# Provided material
________________

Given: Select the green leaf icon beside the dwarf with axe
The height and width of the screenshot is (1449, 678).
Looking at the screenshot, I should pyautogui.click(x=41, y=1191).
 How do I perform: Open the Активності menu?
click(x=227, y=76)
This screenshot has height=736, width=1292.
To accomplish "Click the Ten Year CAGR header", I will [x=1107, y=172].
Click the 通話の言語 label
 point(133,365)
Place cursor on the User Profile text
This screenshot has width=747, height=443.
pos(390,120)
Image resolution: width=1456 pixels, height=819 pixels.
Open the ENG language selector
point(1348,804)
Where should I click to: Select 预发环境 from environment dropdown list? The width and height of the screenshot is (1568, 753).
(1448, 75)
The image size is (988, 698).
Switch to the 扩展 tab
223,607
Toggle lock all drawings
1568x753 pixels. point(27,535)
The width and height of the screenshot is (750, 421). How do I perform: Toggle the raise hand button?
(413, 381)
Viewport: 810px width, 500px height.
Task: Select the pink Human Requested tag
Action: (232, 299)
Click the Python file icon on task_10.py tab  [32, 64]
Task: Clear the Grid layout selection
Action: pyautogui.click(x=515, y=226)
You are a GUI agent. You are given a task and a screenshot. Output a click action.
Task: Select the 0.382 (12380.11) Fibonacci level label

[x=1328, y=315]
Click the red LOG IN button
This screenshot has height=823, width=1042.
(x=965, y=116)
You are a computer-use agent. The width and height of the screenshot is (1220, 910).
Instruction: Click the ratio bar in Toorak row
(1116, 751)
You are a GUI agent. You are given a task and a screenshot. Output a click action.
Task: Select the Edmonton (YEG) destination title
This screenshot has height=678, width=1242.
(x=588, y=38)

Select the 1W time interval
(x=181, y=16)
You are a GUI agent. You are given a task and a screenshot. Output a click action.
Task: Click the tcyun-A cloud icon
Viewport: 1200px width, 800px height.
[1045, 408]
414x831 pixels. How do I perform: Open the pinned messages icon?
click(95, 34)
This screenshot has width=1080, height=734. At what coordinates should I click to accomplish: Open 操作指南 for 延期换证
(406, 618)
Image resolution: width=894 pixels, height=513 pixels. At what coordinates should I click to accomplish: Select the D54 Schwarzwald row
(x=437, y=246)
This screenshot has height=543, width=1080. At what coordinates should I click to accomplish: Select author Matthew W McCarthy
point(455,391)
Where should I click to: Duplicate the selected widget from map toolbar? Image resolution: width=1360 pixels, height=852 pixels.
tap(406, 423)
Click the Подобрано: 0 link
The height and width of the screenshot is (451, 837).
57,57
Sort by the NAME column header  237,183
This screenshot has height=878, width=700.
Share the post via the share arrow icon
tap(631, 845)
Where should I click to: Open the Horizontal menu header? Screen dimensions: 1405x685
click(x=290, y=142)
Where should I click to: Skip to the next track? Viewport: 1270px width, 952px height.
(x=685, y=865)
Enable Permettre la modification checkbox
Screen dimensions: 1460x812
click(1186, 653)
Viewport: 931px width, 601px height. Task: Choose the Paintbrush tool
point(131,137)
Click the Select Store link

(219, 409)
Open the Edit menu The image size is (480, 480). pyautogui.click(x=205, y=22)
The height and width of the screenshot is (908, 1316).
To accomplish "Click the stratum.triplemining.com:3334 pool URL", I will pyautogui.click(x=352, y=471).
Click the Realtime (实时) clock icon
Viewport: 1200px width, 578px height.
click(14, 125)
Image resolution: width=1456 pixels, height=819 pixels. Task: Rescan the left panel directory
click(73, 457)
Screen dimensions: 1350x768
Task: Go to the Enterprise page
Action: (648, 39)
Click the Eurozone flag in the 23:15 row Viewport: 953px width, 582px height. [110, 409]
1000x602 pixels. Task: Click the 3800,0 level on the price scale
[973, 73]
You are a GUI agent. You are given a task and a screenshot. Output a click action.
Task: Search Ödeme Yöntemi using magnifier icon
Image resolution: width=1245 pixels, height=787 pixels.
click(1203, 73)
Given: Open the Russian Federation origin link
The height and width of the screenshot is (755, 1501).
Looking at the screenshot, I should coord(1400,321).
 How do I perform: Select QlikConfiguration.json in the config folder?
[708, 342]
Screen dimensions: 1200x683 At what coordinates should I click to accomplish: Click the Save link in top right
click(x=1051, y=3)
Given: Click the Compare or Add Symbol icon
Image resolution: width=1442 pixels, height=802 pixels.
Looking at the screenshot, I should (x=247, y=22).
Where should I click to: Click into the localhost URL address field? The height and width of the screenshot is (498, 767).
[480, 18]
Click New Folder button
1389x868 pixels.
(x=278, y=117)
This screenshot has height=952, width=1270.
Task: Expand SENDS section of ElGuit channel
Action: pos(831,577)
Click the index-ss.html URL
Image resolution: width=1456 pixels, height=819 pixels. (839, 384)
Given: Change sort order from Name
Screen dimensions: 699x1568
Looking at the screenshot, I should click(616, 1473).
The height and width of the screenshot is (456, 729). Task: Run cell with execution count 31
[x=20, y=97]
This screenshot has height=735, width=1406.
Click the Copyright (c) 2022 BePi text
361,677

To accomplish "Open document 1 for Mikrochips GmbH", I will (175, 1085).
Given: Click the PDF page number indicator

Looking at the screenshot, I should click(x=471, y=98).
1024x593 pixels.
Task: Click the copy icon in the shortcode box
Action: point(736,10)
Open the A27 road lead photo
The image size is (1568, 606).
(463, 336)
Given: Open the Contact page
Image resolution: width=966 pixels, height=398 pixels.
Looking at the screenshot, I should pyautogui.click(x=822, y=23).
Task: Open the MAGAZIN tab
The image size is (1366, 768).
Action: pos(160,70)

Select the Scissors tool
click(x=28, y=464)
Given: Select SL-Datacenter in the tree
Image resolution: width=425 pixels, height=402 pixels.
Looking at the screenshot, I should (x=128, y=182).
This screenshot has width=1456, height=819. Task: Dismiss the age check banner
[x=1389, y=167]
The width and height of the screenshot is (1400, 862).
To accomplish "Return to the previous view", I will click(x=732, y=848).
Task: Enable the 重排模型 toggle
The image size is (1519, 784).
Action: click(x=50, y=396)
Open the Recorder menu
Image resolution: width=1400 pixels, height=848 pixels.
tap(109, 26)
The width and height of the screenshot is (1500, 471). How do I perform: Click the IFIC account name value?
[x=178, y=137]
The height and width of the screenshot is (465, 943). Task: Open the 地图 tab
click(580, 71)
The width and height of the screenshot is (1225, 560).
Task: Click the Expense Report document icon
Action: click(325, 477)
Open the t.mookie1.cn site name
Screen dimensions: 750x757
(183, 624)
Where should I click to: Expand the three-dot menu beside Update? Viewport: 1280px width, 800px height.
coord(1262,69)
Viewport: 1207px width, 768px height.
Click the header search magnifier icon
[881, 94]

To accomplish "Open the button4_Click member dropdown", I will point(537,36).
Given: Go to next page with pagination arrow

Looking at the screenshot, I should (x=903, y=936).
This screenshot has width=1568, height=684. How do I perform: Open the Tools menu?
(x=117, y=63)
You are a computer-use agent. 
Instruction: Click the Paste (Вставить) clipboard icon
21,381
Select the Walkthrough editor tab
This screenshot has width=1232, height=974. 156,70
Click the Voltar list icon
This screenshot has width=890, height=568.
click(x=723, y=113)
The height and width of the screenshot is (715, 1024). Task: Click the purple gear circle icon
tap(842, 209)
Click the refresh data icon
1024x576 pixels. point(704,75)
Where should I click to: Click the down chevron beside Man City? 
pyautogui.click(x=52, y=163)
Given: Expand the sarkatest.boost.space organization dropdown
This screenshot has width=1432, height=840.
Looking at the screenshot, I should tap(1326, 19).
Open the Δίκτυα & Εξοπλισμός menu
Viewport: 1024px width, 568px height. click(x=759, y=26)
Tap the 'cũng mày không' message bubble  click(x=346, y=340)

________________

Convert the material into a JSON list of strings, one string for each line and with blank lines skipped, starting at the line containing "Click the Voltar list icon" and ending at the last line of the material.

[
  "Click the Voltar list icon",
  "This screenshot has width=890, height=568.",
  "click(x=723, y=113)",
  "The height and width of the screenshot is (715, 1024). Task: Click the purple gear circle icon",
  "tap(842, 209)",
  "Click the refresh data icon",
  "1024x576 pixels. point(704,75)",
  "Where should I click to: Click the down chevron beside Man City? ",
  "pyautogui.click(x=52, y=163)",
  "Given: Expand the sarkatest.boost.space organization dropdown",
  "This screenshot has width=1432, height=840.",
  "Looking at the screenshot, I should tap(1326, 19).",
  "Open the Δίκτυα & Εξοπλισμός menu",
  "Viewport: 1024px width, 568px height. click(x=759, y=26)",
  "Tap the 'cũng mày không' message bubble  click(x=346, y=340)"
]